**Task item:** State how many lines of the records below contain the word "computer", giving the number and nothing else.

● ● ● ●

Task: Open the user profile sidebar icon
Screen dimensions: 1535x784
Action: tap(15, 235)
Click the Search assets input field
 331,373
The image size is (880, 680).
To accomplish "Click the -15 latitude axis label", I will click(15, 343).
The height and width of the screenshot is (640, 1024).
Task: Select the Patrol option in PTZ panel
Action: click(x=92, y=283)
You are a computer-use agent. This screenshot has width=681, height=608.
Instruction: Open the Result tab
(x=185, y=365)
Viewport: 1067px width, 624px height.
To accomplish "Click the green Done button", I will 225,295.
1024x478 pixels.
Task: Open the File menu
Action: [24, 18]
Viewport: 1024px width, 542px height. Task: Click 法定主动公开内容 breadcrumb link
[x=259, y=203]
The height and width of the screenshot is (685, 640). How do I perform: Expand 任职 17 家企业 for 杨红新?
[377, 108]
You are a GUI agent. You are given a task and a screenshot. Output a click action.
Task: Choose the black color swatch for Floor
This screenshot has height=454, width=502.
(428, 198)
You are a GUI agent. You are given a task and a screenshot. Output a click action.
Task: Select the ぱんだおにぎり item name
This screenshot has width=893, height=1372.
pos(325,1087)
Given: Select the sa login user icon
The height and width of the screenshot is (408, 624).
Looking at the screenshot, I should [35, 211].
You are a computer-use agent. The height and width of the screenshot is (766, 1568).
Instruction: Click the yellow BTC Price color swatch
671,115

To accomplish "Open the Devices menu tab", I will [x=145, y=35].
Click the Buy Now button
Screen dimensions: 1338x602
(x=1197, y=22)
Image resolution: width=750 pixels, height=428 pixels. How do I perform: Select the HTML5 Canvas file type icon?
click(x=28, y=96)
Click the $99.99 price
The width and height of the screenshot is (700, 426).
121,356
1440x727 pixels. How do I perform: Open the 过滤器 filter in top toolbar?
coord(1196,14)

● ● ● ●

**Exercise solution:** 2